[試合後談話]2026.4.29
浜松で火花! 細川兼伸vs二瓶竜弥! 交錯した戦術と意地の行方

日本スーパーバンタム級1位の細川兼伸(23=ワタナベ)と同級7位の二瓶竜弥(27=DANGAN郡山)が29日、静岡・アクトシティ浜松展示イベントホールで開催された「西遠ボクシングアワー38」のメインイベント、スーパーバンタム級8回戦で対戦した。
地元・浜松での凱旋に燃える細川と、郡山から乗り込んだ挑戦者・二瓶。互いの持ち味がぶつかり合う構図の中、リング上では一瞬たりとも気の抜けない緊張感が張り詰めた。
二瓶が長いリーチを活かしたジャブから左ボディで先制。細川はフィジカルの強さを活かし前に出たが、二瓶はガッチリとブロックすると、右カウンターを好打。中盤も二瓶はメリハリをつけながら、多彩なコンビネーションで見栄えの良いボクシング。回転を力を活かした連打で、攻める細川を突き放した。
敵地でトップコンテンダーを撃破した二瓶は、リング上で涙を流しながら「勝って泣いたのは初めて。ここで負けたらそれまでだと思って、いつも以上に自分を追い込んだ。仕事で疲れている時も、もうひと踏ん張りして練習に取り組んできた。勝つことができて本当に嬉しい」と率直な思いを口にした。
さらに「相手はフィジカルが強いので足を使いながら戦った。ただ、それだけだと勢いに乗せてしまうので、ガードを固めながら打ち終わりを狙った」と戦術面も詳細に振り返った。中日本での試合はこれで4戦全勝とし、相性の良さも印象づけた。
今後については「細川選手はOPBFランカーでもあるので、OPBF東洋太平洋ランキングにも入ると思う。石井選手(石井渡士也=RE:BOOT)と山ア選手(山ア海斗=六島)の勝者に挑みたい」と具体的な目標を掲げ、さらなる飛躍を見据えた。

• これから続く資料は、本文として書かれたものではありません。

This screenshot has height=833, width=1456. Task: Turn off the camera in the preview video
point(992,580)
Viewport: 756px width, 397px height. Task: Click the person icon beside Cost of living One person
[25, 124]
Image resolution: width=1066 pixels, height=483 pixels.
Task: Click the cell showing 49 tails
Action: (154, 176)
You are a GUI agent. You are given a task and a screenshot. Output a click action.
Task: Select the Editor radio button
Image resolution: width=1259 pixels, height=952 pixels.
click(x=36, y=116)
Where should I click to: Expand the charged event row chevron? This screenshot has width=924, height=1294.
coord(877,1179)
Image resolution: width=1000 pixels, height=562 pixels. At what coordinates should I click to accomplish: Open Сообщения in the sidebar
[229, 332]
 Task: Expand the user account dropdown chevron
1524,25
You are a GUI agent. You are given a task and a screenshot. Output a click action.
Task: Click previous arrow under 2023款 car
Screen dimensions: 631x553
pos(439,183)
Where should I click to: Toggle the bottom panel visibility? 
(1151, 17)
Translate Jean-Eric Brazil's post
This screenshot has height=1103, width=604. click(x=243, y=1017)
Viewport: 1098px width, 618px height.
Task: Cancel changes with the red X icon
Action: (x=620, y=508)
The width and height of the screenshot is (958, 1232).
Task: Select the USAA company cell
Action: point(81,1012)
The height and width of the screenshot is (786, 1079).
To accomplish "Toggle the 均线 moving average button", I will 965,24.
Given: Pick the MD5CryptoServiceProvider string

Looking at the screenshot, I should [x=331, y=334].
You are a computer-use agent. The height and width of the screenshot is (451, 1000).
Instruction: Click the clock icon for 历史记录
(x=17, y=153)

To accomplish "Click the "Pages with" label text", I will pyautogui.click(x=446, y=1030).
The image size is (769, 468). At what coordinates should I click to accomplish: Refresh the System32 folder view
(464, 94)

5連勝と着実に力を積み上げてきた東北の実力者が、いよいよタイトル戦線に名乗りを挙げる。
一方、細川は「地元での試合で良い試合を見せようという気持ちが強かった分、動きが硬くなってしまった。クリーンヒットを当てにくくさせられた」と冷静に振り返った。さらに「後半はどこでもいいから当てにいこうとしたが、不器用な面が出てしまった」と課題も口にしながら、悔しさを滲ませつつ前を向いた。